- Text excerpt
+-------+

You think you know someone. After so many years, you think you know everything there is to know.
I thought I knew everything out my ancestor Lemuel Kessler. Family tradition said he was the son of a blacksmith who migrated from Worms (Germany) to Philadelphia, he was a liquor distributor until the "blue laws" made it too difficult to do such work, and he and his wife for a time ran a rooming house for Wanamaker Department Store employees (presumably at the direction of Wanamaker himself!). Years of research revealed Lemuel was actually the son of a Pennsylvania-born comb-maker, not a German blacksmith. But he did show up as a "liquor dealer" in the 1860 census, a salesman by 1870, and in 1880 the census displayed Lemuel and his family with a long list of roomers who were "clerks in store." He doesn't appear with his family in the 1900 census. We know from his 1901 death notice he was on a business trip when he died. That's about all I knew and, frankly, I wasn't questioning it much as I focused on finding his father's father--always searching for the next branch on the tree.
Still, Lemuel Kessler is a rare enough name there was no reason not to find out more. I knew of one other Lemuel Kessler in the records who showed up in the Ohio Valley while mine was in Philadelphia. And I was frustrated by a Lemuel O. Kessler (or L.O. Kessler) in New York who inserted himself into my searches of New York records (my Lemuel died in Pine Hills, New York in 1901 while on a business trip) and New Jersey records because the other Lemuel purchased and sold real estate in Bayonne and that area. The NY Lemuel (Lemuel O) was also charged with perjury once in Philadelphia so he had a tendency to muddle my results there as well.
I don't know what it was that suddenly made me question my assumptions about Lemuel Kessler. Whatever it was, a week ago I went back to his newspaper death notice and re-read it. The announcement did not say he was on a business trip--rather, it said "Mr. Kessler had been spending considerable time in New York of late, where he was interested in building operations." I then went back to the 1900 census and looked at Lemuel O. Kessler living in Westchester County, New York. He was born the same year as my Lemuel, in Pennsylvania, occupation "builder," and a roomer in a boardinghouse. He was listed as a widower. His wife, Mary Elizabeth Kessler, was back in New Jersey in 1900 listed as married but her husband was no where to be seen.
Next, I looked in the newspaper real estate section at the properties Lemuel O. purchased in/near Bayonne, NJ, and Yonkers, NY in the late 1890's. Turns out some of it was later sold (by Lemuel before he died) to his son in law, while his widow Mary E. sold the remainder after his 1901 death. So, all along, this Lemuel O. I'd rejected was actually my guy, I just rejected him because he didn't fit the picture I expected--or the picture I wanted to see.
Over the next 12 hours after "seeing the light," I traced Lemuel back through time in Philadelphia. Newspapers and city directories (yes, I'd reviewed them all before but with a closed mind). They now revealed the career of a man who was willing to work hard and take risks to support his family, but who didn't always have the best of luck.

+-------+

- Given data

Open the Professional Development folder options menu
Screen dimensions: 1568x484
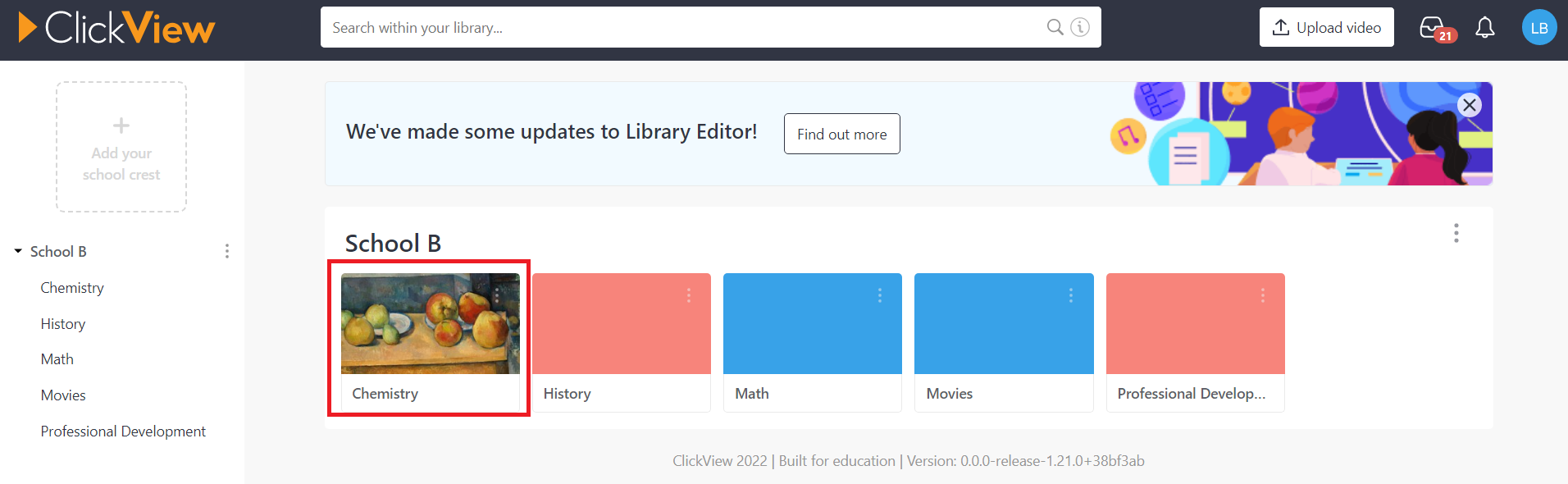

+-------+

- What this exercise asks
[a] Return the passage of the text about Lemuel Kessler between "Over the next" and "best of luck.", inclusive.
[b] In the text about Lemuel Kessler, what did years of research show Lemuel's father actually was?
[c] Using the text about Lemuel Kessler, explain why the writer had rejected Lemuel O. Kessler as the right ancestor.

- The results
[a]
Over the next 12 hours after "seeing the light," I traced Lemuel back through time in Philadelphia. Newspapers and city directories (yes, I'd reviewed them all before but with a closed mind). They now revealed the career of a man who was willing to work hard and take risks to support his family, but who didn't always have the best of luck.

[b] A Pennsylvania-born comb-maker.

[c] The writer rejected Lemuel O. because he didn't fit the picture the writer expected, or the picture the writer wanted to see. That Lemuel O. turned out to be the writer's ancestor all along.